While I applaud the efforts of Professor Steven Aird and his colleagues ('NSU professor loses job in dispute over grades,' May 4), they must face the facts. Education has changed dramatically in the last decade alone. Students today are different.

Our institutions must adapt or risk extinction. Now, more than ever before, professors must be teachers, not merely judges.

'Education is not the filling of a pail, but the lighting of a fire,' said the poet William Butler Yeats.
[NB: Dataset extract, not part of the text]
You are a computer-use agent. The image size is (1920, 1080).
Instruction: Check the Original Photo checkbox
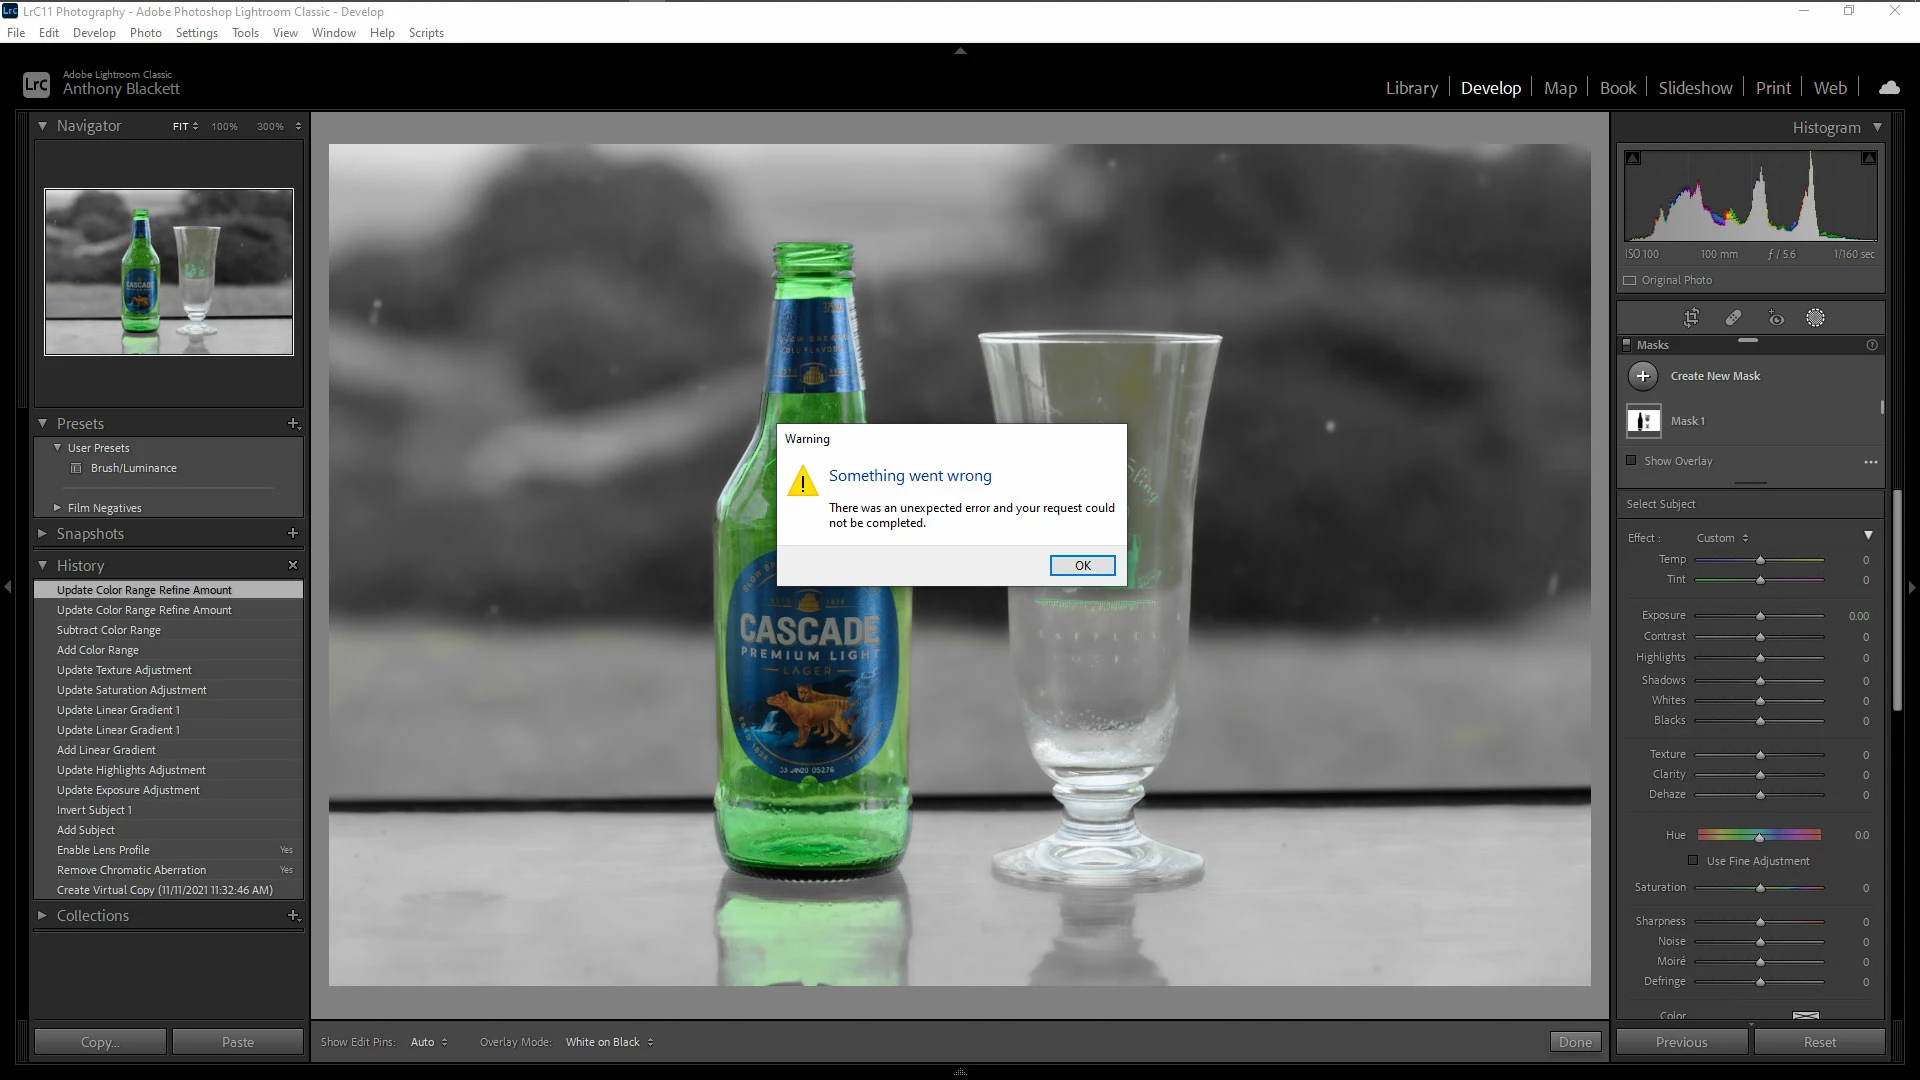point(1630,280)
Schools need to be in the business of lighting more fires in the minds of the students.

That is the true issue at stake, not the dumbing-down of academic standards or what education used to be years ago.

Dr. Bruce C. Swaffield
Virginia Beach


"Students today are different."

Perhaps. But is geometry any different? Is biology or chemistry any different? There are still correct and incorrect answers to questions in science, mathematics, medicine, and so forth. Should a medical student be passed if he/she cannot correctly answer questions about the human anatomy? Would you want your surgeon operating on you if you knew he/she was "passed" in medical school because of pressure by the school administration to reduce failure rates?

The road less traveled.......

Looking back I see that this is the truth, "Schools need to be in the business of lighting more fires in the minds of the students." That has been the difference between me and many of my peers since before high school. The pail has been filled to overfilling many times but the fire is never quenched. To be sure, sometimes the fire is out of control for awhile, but as we have learned from prehistoric times: It is better to have fire than not.